→ **ESERCIZI E COMPITI**:
A. Elenca tutti gli atti normativi che il brano sulla dichiarazione linguistica cita con il loro numero e anno.
B. Riassumi in forma più breve il paragrafo del brano sulla dichiarazione linguistica che inizia con «L’applicazione di fatto retroattiva», mantenendone i fatti principali.
C. Secondo il brano sulla dichiarazione linguistica, entro quale termine massimo dovevano essere rese le dichiarazioni per avere efficacia immediata in base alle disposizioni transitorie del Dlgs. n. 99/2005?

→ **BRANO DI LETTURA**:
L’applicazione di fatto retroattiva alla ricorrente della condizione riguardante la dichiarazione di appartenenza o aggregazione linguistica viola anche il principio di certezza del diritto, il quale fa parte – com’è noto - dei principi generali del diritto UE. Si tratta di effetti discriminatori che nella fattispecie sono tutti ricompresi nell’ambito di applicazione del diritto dell’Unione, giacché solo per i cittadini comunitari non italiani residenti nel territorio provinciale è stato esteso ex novo l’obbligo di presentare la dichiarazione linguistica, differendone nello stesso tempo gli effetti di diciotto (18) mesi.
Nemmeno viene garantita attraverso l’introduzione di tale onere a carico dei cittadini UE, la ratio legis sottesa alla riforma complessiva della proporzionale linguistica di cui al d.p.r. n. 752/1976 (come novellato dal Dlgs. n. 99/2005) evitare, attraverso il differimento della loro efficacia, la possibilità di rendere reiterate dichiarazione linguistiche a diversi gruppi etnici ad hoc o di comodo, giacché prima dell’entrata in vigore dell’art. 1 della L.P. n. 9/2008 l’onere di rendere la dichiarazione linguistica era previsto solo per i cittadini italiani e non anche per i cittadini comunitari.
Del resto lo stesso legislatore statutario aveva stabilito (art. 3 comma 2° delle disposizioni transitorie del Dlgs. n. 99/2005), l’efficacia immediata delle dichiarazioni rese entro il termine massimo di cinque (5) mesi dall’entrata in vigore dell’art. 23bis del d.p.r. n. 752/1976, a favore dei cittadini italiani ai quali anche la normativa previgente imponeva l’obbligo di rendere la dichiarazione linguistica e che ciononostante avevano omesso di renderla, imponendo ai Comuni di
residenza l’obbligo di informare i cittadini di tale facoltà (art. 3 comma 5°). Il predetto termine non può pertanto essere esteso per analogia ai cittadini comunitari, tanto perché trattasi pur sempre di norme eccezionali riferibili ai soli cittadini italiani, quanto perché lo status proprio dei cittadini UE non italiani, proprio per essere stato da sempre esonerati da tale onere, pretende in sede di prima applicazione della novella una tutela maggiore.

→ **MATERIALE FORNITO**:

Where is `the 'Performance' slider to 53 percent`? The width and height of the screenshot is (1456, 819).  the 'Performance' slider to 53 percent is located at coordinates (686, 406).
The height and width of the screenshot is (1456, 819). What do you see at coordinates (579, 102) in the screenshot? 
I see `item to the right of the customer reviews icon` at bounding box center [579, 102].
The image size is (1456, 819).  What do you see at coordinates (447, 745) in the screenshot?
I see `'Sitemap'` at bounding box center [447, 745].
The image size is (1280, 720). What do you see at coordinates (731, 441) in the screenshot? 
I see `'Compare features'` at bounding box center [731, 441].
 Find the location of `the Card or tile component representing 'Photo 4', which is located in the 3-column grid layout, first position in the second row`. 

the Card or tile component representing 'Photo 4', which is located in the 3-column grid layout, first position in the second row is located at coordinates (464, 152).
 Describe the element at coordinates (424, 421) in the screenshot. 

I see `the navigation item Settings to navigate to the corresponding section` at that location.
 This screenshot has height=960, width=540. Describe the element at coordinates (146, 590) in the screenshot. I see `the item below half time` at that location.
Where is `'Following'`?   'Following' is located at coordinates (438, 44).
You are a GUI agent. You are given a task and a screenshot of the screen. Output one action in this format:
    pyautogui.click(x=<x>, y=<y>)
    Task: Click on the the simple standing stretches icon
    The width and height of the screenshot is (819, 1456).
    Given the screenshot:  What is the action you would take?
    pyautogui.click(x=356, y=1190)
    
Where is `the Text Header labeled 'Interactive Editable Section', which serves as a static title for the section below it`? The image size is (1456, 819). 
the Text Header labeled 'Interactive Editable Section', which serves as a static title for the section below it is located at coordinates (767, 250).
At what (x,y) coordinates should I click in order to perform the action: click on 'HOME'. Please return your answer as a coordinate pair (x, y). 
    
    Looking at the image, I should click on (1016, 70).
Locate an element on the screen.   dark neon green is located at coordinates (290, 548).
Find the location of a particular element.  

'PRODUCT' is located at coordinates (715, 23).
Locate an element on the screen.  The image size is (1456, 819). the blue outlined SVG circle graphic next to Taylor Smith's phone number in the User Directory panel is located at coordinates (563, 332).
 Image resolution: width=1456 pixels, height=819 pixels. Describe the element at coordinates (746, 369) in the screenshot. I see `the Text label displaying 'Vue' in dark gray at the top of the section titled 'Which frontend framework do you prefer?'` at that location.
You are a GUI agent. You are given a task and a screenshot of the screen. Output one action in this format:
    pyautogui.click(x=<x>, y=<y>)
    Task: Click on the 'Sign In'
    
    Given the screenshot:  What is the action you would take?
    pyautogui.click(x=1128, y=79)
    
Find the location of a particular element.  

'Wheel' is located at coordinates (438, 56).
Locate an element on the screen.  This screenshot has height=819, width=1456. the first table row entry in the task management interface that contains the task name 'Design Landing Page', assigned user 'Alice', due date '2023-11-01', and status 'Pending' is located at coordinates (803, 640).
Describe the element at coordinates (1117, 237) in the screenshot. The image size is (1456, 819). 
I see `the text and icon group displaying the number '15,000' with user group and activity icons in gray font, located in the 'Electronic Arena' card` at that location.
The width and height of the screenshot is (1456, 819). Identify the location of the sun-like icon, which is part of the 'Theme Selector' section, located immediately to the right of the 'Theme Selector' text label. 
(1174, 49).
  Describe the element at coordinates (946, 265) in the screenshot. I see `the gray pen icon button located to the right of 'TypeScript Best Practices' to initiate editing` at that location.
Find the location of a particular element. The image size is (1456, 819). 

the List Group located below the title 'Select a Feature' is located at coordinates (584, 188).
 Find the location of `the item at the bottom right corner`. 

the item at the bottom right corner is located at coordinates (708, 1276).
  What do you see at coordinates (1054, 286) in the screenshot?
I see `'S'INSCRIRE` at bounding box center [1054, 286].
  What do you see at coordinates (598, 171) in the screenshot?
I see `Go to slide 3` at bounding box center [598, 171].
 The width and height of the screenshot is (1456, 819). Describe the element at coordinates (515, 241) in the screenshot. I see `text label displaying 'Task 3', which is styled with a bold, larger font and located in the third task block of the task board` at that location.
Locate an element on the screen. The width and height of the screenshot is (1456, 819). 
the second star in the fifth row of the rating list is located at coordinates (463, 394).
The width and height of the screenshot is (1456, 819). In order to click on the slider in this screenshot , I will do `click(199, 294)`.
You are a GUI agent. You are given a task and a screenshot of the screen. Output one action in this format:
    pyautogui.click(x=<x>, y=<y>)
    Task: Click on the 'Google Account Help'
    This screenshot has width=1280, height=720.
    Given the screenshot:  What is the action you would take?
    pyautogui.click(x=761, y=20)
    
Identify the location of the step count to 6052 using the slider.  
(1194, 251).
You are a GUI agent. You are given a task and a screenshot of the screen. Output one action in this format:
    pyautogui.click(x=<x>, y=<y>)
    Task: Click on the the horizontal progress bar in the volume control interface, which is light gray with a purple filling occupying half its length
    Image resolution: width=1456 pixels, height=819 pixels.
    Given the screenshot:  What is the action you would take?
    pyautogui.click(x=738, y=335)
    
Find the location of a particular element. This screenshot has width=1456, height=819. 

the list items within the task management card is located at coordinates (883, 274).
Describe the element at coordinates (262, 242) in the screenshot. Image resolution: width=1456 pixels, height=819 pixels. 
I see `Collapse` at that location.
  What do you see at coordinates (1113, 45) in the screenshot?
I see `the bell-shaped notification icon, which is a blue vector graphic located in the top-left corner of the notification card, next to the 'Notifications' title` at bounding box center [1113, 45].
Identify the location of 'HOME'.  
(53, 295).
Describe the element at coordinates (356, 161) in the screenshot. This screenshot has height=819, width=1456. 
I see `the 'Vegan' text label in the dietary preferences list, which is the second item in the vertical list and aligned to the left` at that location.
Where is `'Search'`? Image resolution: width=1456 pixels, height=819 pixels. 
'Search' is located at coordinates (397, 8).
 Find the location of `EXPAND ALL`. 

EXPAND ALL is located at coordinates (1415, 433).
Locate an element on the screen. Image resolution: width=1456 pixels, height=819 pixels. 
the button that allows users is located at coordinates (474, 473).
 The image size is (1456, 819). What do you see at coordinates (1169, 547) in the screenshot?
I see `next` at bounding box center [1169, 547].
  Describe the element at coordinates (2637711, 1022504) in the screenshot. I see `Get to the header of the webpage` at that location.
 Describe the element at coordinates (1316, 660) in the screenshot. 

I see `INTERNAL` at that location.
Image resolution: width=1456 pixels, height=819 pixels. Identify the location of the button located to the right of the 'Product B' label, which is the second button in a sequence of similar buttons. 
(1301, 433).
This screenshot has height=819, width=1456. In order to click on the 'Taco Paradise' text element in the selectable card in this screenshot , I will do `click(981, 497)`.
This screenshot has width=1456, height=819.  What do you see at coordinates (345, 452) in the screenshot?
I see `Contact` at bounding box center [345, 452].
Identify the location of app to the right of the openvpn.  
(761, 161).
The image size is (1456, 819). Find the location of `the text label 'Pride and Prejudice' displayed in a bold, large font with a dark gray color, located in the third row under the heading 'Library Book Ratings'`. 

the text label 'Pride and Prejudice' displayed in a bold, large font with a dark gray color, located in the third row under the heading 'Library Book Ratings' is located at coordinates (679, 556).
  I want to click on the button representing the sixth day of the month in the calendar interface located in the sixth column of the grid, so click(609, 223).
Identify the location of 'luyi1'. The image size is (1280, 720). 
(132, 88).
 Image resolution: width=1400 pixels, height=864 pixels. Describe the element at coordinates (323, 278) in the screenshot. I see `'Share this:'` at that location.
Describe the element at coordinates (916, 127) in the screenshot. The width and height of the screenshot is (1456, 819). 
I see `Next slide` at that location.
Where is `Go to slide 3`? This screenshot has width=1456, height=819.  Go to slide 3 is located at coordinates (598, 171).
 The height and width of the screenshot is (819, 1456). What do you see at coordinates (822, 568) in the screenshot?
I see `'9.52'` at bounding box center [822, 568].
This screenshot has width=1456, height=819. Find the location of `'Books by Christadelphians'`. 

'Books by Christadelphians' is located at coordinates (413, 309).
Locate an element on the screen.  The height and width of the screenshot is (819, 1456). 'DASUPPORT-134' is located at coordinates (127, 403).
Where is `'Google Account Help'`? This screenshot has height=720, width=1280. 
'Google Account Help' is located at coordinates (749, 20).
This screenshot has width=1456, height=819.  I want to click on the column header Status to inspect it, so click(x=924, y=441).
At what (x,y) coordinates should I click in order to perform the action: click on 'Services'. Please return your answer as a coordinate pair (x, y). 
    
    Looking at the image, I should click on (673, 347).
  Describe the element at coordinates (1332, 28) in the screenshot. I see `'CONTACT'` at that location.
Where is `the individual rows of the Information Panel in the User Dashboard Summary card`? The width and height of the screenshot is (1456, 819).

→ **SOLUZIONI DEGLI ESERCIZI**:
A.
- d.p.r. n. 752/1976
- Dlgs. n. 99/2005
- L.P. n. 9/2008

B. Applicare di fatto in modo retroattivo alla ricorrente l’obbligo di dichiarazione di appartenenza o aggregazione linguistica viola il principio di certezza del diritto, principio generale del diritto UE. Gli effetti discriminatori rientrano nel diritto dell’Unione. Infatti l’obbligo di dichiarazione linguistica è stato esteso ex novo solo ai cittadini comunitari non italiani residenti nel territorio provinciale, con effetti differiti di diciotto mesi.

C. Entro cinque mesi dall’entrata in vigore dell’art. 23bis del d.p.r. n. 752/1976.